Screen-element location records:
********
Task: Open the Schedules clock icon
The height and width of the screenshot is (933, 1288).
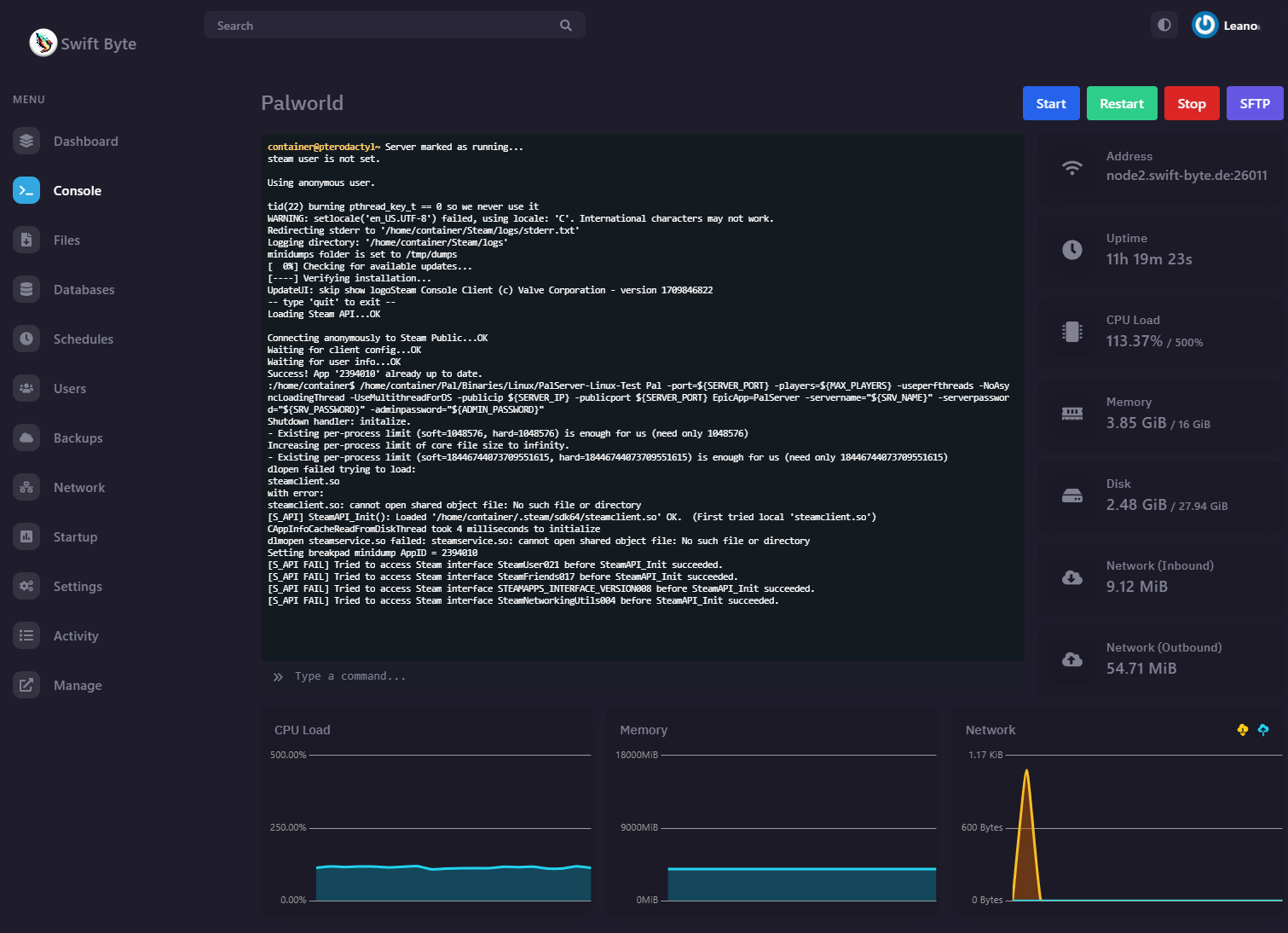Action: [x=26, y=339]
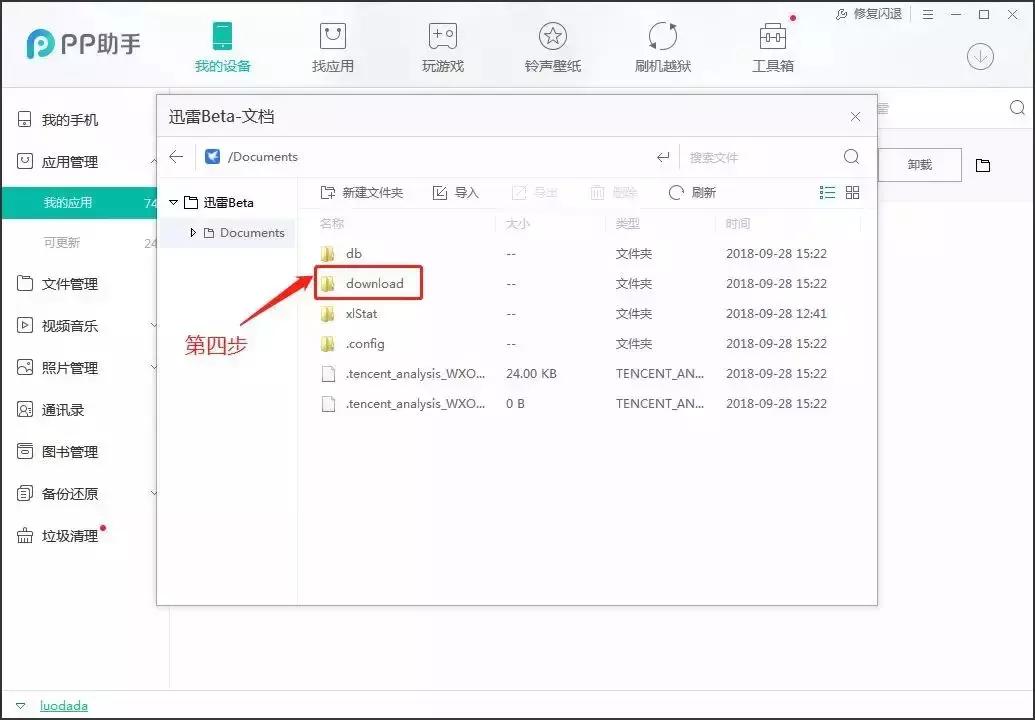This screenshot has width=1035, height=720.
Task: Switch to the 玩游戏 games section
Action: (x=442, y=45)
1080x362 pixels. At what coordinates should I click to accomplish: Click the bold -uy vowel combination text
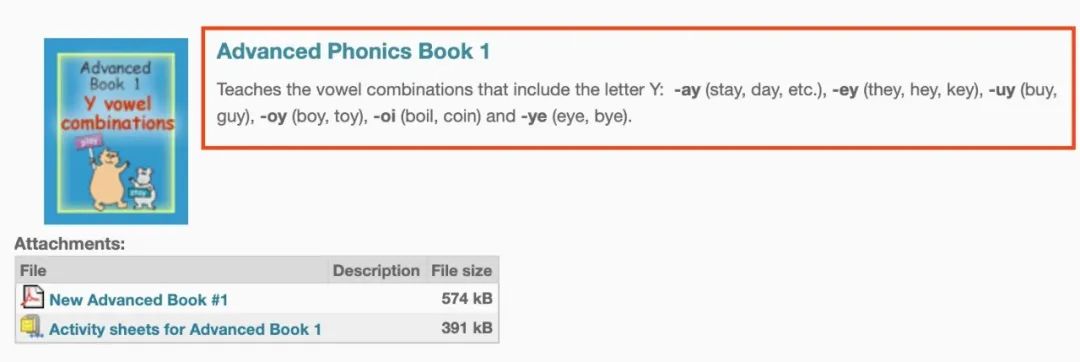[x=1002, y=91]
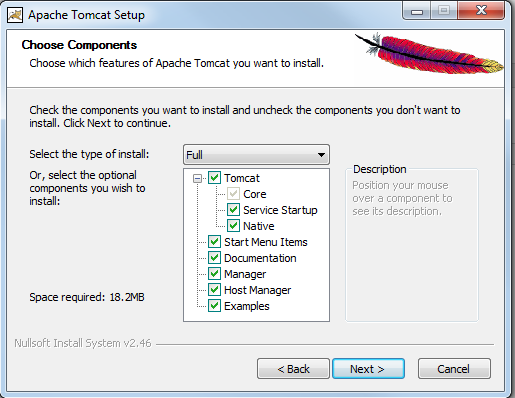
********
▶ WHAT THE TASK REQUIRES
Can you extract every line of the data above word for word, leaving the pictures out of your answer?

▶ EXERCISE OUTPUT
Task: Open the Schedules clock icon
The height and width of the screenshot is (933, 1288).
Action: [x=26, y=339]
This screenshot has width=1035, height=720.
Task: Switch to the 玩游戏 games section
Action: (x=442, y=45)
1080x362 pixels. At what coordinates should I click to accomplish: Click the bold -uy vowel combination text
[x=1002, y=91]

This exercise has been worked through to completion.